Pupils from Grangetown Primary School have made a patchwork quilt, designing individual squares based on the memories and experiences of Jewish children who fled to Britain to escape Nazi persecution before the Second World War.

As part of a Sunderland City Council Library Services-funded project, they were asked to think how it must have felt to have been one of the 10,000 mainly Jewish children evacuated from Germany and Austria through the “Kindertransport” programme.
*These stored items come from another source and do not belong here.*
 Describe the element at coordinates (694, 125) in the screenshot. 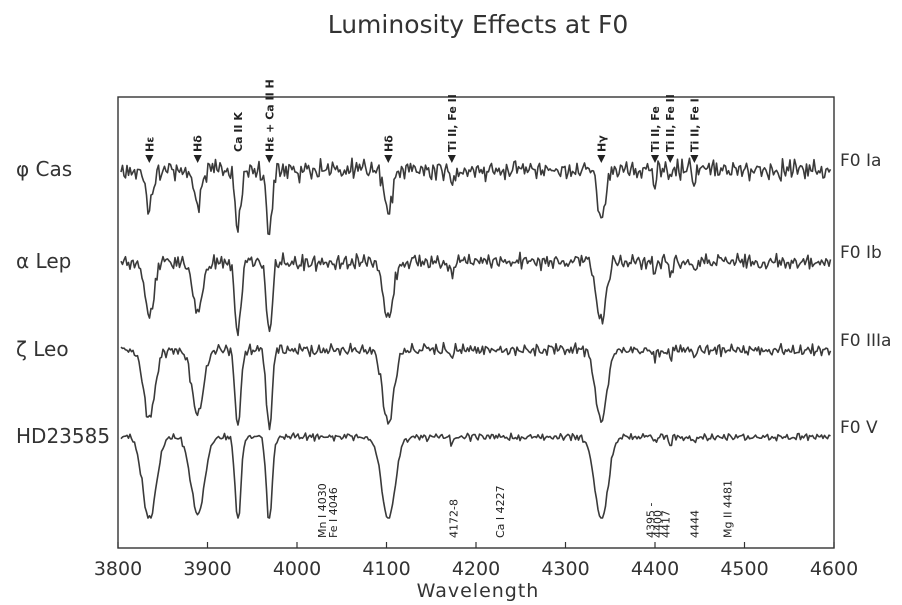

I see `top-line-label: Ti II, Fe I` at that location.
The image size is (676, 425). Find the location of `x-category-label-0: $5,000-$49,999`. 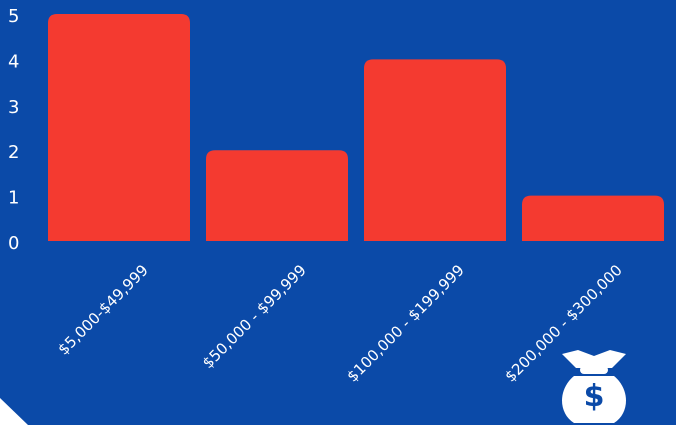

x-category-label-0: $5,000-$49,999 is located at coordinates (103, 310).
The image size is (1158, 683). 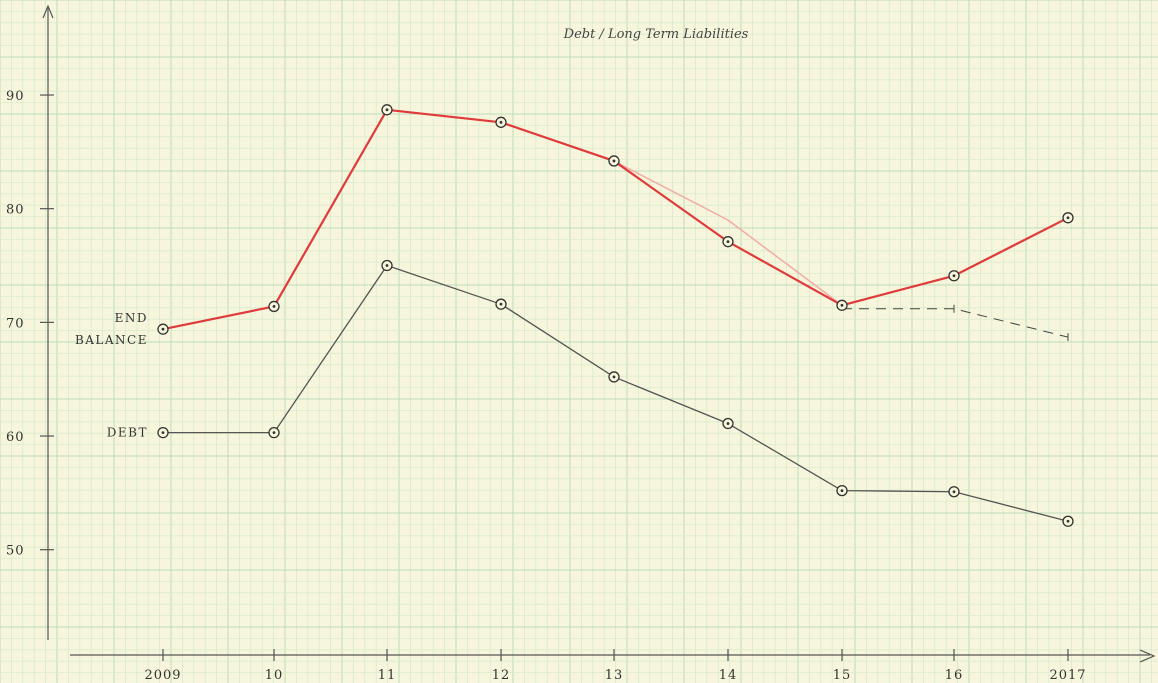 What do you see at coordinates (614, 676) in the screenshot?
I see `x-tick-label: 13` at bounding box center [614, 676].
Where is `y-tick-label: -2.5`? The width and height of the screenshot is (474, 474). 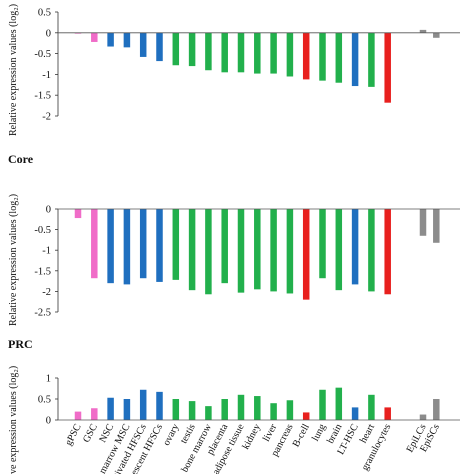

The quilt was unveiled at the City Library and Arts Centre in Fawcett Street and will be on display until Friday, February 12.

After being on display at the library for Holocaust Memorial Day, on January 27, the quilt will be on view at other city community venues.

Sunderland City Council’s Portfolio Holder for Public Health Wellness and Culture, Councillor John Kelly, said: “It is vital that we never forget such chapters in our history, and getting young people involved in arts projects such as this is an invaluable method of teaching.

“The quilt created by the pupils at Grangetown Primary provides a poignant and permanent reminder of how previous generations of children have suffered through persecution and war.”

Headteacher of Grangetown Primary School, Les McAnaney, said: “Teaching children about the Holocaust is important, but is undoubtedly a challenge.

“However, it’s also true that art provides one means by which children can begin to access the realities of life for those who were fleeing persecution.”